**Data excerpts:**
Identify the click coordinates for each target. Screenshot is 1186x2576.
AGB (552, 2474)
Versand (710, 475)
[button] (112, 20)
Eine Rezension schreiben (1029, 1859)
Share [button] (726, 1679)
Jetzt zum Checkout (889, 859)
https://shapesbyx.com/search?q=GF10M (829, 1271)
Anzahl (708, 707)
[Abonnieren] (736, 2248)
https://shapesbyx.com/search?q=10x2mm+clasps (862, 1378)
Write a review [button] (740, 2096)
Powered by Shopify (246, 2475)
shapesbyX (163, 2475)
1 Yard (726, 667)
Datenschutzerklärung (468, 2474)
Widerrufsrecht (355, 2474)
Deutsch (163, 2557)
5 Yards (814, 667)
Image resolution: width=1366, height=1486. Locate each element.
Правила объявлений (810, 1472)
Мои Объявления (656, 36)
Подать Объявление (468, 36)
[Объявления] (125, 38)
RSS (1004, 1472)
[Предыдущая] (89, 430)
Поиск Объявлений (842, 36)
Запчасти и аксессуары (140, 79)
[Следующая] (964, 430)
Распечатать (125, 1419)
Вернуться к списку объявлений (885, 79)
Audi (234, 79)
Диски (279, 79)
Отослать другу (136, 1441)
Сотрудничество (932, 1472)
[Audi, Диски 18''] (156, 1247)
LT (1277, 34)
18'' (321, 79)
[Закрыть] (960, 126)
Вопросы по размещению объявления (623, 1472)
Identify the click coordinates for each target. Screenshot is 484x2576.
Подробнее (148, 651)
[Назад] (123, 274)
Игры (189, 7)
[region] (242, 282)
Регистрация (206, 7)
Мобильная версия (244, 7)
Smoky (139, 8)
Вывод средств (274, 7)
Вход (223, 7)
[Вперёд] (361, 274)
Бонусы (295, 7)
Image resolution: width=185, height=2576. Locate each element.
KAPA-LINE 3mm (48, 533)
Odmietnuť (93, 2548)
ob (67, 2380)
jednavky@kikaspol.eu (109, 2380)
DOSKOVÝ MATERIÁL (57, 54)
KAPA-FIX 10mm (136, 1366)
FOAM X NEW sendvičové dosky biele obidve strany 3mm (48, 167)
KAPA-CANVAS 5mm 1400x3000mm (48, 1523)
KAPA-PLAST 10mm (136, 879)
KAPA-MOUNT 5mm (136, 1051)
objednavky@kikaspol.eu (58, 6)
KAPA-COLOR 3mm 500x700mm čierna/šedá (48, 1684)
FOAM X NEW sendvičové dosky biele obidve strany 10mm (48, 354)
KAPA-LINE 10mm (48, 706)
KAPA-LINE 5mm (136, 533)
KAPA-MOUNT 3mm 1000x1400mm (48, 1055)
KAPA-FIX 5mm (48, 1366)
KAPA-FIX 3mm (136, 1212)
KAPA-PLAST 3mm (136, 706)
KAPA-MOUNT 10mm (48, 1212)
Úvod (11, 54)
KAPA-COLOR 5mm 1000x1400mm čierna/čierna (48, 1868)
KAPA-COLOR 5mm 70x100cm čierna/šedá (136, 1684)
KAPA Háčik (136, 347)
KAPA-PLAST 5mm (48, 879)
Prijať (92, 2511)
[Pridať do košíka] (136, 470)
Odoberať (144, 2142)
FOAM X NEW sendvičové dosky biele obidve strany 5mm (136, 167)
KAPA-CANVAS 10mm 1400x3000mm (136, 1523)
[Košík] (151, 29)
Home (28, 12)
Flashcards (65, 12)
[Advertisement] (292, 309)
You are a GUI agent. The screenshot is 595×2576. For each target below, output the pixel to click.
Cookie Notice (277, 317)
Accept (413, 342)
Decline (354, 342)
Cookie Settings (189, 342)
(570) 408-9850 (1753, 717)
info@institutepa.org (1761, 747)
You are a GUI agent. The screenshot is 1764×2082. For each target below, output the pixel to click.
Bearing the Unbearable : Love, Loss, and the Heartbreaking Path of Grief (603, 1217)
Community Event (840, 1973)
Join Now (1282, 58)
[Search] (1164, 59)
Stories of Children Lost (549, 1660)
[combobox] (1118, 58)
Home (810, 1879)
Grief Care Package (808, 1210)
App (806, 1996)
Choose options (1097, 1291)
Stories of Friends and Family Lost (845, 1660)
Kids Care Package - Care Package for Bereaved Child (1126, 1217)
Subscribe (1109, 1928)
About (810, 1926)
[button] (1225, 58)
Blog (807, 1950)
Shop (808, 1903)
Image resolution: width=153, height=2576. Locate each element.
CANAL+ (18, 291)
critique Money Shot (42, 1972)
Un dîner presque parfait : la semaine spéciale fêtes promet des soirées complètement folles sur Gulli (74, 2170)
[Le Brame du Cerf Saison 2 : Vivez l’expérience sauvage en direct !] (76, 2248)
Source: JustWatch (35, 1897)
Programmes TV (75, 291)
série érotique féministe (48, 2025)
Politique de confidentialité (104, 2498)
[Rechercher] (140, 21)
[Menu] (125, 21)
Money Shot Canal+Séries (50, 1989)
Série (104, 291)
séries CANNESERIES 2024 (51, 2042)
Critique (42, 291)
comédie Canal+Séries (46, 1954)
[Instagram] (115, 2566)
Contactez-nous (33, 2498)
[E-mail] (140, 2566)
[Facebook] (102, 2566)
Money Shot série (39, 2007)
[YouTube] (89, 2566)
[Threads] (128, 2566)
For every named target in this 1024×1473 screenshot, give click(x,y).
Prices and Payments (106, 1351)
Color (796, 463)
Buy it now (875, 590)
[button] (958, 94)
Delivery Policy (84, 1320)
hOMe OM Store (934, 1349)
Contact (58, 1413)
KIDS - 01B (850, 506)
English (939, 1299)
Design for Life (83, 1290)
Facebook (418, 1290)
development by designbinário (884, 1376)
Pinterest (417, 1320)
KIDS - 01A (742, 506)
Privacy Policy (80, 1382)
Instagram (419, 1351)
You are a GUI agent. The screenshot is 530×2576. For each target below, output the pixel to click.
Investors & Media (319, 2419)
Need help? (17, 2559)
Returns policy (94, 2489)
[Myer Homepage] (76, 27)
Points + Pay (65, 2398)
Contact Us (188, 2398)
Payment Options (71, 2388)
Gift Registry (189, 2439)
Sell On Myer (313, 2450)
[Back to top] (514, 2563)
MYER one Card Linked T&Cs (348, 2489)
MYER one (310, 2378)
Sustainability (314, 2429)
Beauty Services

**What is needed:**
Repeat the material above verbatim.

**Your solution:**
Identify the click coordinates for each target. Screenshot is 1186x2576.
AGB (552, 2474)
Versand (710, 475)
[button] (112, 20)
Eine Rezension schreiben (1029, 1859)
Share [button] (726, 1679)
Jetzt zum Checkout (889, 859)
https://shapesbyx.com/search?q=GF10M (829, 1271)
Anzahl (708, 707)
[Abonnieren] (736, 2248)
https://shapesbyx.com/search?q=10x2mm+clasps (862, 1378)
Write a review [button] (740, 2096)
Powered by Shopify (246, 2475)
shapesbyX (163, 2475)
1 Yard (726, 667)
Datenschutzerklärung (468, 2474)
Widerrufsrecht (355, 2474)
Deutsch (163, 2557)
5 Yards (814, 667)
Image resolution: width=1366, height=1486. Locate each element.
Правила объявлений (810, 1472)
Мои Объявления (656, 36)
Подать Объявление (468, 36)
[Объявления] (125, 38)
RSS (1004, 1472)
[Предыдущая] (89, 430)
Поиск Объявлений (842, 36)
Запчасти и аксессуары (140, 79)
[Следующая] (964, 430)
Распечатать (125, 1419)
Вернуться к списку объявлений (885, 79)
Audi (234, 79)
Диски (279, 79)
Отослать другу (136, 1441)
Сотрудничество (932, 1472)
[Audi, Диски 18''] (156, 1247)
LT (1277, 34)
18'' (321, 79)
[Закрыть] (960, 126)
Вопросы по размещению объявления (623, 1472)
Identify the click coordinates for each target. Screenshot is 484x2576.
Подробнее (148, 651)
[Назад] (123, 274)
Игры (189, 7)
[region] (242, 282)
Регистрация (206, 7)
Мобильная версия (244, 7)
Smoky (139, 8)
Вывод средств (274, 7)
Вход (223, 7)
[Вперёд] (361, 274)
Бонусы (295, 7)
Image resolution: width=185, height=2576. Locate each element.
KAPA-LINE 3mm (48, 533)
Odmietnuť (93, 2548)
ob (67, 2380)
jednavky@kikaspol.eu (109, 2380)
DOSKOVÝ MATERIÁL (57, 54)
KAPA-FIX 10mm (136, 1366)
FOAM X NEW sendvičové dosky biele obidve strany 3mm (48, 167)
KAPA-CANVAS 5mm 1400x3000mm (48, 1523)
KAPA-PLAST 10mm (136, 879)
KAPA-MOUNT 5mm (136, 1051)
objednavky@kikaspol.eu (58, 6)
KAPA-COLOR 3mm 500x700mm čierna/šedá (48, 1684)
FOAM X NEW sendvičové dosky biele obidve strany 10mm (48, 354)
KAPA-LINE 10mm (48, 706)
KAPA-LINE 5mm (136, 533)
KAPA-MOUNT 3mm 1000x1400mm (48, 1055)
KAPA-FIX 5mm (48, 1366)
KAPA-FIX 3mm (136, 1212)
KAPA-PLAST 3mm (136, 706)
KAPA-MOUNT 10mm (48, 1212)
Úvod (11, 54)
KAPA-COLOR 5mm 1000x1400mm čierna/čierna (48, 1868)
KAPA-COLOR 5mm 70x100cm čierna/šedá (136, 1684)
KAPA Háčik (136, 347)
KAPA-PLAST 5mm (48, 879)
Prijať (92, 2511)
[Pridať do košíka] (136, 470)
Odoberať (144, 2142)
FOAM X NEW sendvičové dosky biele obidve strany 5mm (136, 167)
KAPA-CANVAS 10mm 1400x3000mm (136, 1523)
[Košík] (151, 29)
Home (28, 12)
Flashcards (65, 12)
[Advertisement] (292, 309)
You are a GUI agent. The screenshot is 595×2576. For each target below, output the pixel to click.
Cookie Notice (277, 317)
Accept (413, 342)
Decline (354, 342)
Cookie Settings (189, 342)
(570) 408-9850 (1753, 717)
info@institutepa.org (1761, 747)
You are a GUI agent. The screenshot is 1764×2082. For each target below, output the pixel to click.
Bearing the Unbearable : Love, Loss, and the Heartbreaking Path of Grief (603, 1217)
Community Event (840, 1973)
Join Now (1282, 58)
[Search] (1164, 59)
Stories of Children Lost (549, 1660)
[combobox] (1118, 58)
Home (810, 1879)
Grief Care Package (808, 1210)
App (806, 1996)
Choose options (1097, 1291)
Stories of Friends and Family Lost (845, 1660)
Kids Care Package - Care Package for Bereaved Child (1126, 1217)
Subscribe (1109, 1928)
About (810, 1926)
[button] (1225, 58)
Blog (807, 1950)
Shop (808, 1903)
Image resolution: width=153, height=2576. Locate each element.
CANAL+ (18, 291)
critique Money Shot (42, 1972)
Un dîner presque parfait : la semaine spéciale fêtes promet des soirées complètement folles sur Gulli (74, 2170)
[Le Brame du Cerf Saison 2 : Vivez l’expérience sauvage en direct !] (76, 2248)
Source: JustWatch (35, 1897)
Programmes TV (75, 291)
série érotique féministe (48, 2025)
Politique de confidentialité (104, 2498)
[Rechercher] (140, 21)
[Menu] (125, 21)
Money Shot Canal+Séries (50, 1989)
Série (104, 291)
séries CANNESERIES 2024 (51, 2042)
Critique (42, 291)
comédie Canal+Séries (46, 1954)
[Instagram] (115, 2566)
Contactez-nous (33, 2498)
[E-mail] (140, 2566)
[Facebook] (102, 2566)
Money Shot série (39, 2007)
[YouTube] (89, 2566)
[Threads] (128, 2566)
For every named target in this 1024×1473 screenshot, give click(x,y).
Prices and Payments (106, 1351)
Color (796, 463)
Buy it now (875, 590)
[button] (958, 94)
Delivery Policy (84, 1320)
hOMe OM Store (934, 1349)
Contact (58, 1413)
KIDS - 01B (850, 506)
English (939, 1299)
Design for Life (83, 1290)
Facebook (418, 1290)
development by designbinário (884, 1376)
Pinterest (417, 1320)
KIDS - 01A (742, 506)
Privacy Policy (80, 1382)
Instagram (419, 1351)
You are a GUI agent. The screenshot is 530×2576. For each target below, output the pixel to click.
Investors & Media (319, 2419)
Need help? (17, 2559)
Returns policy (94, 2489)
[Myer Homepage] (76, 27)
Points + Pay (65, 2398)
Contact Us (188, 2398)
Payment Options (71, 2388)
Gift Registry (189, 2439)
Sell On Myer (313, 2450)
[Back to top] (514, 2563)
MYER one Card Linked T&Cs (348, 2489)
MYER one (310, 2378)
Sustainability (314, 2429)
Beauty Services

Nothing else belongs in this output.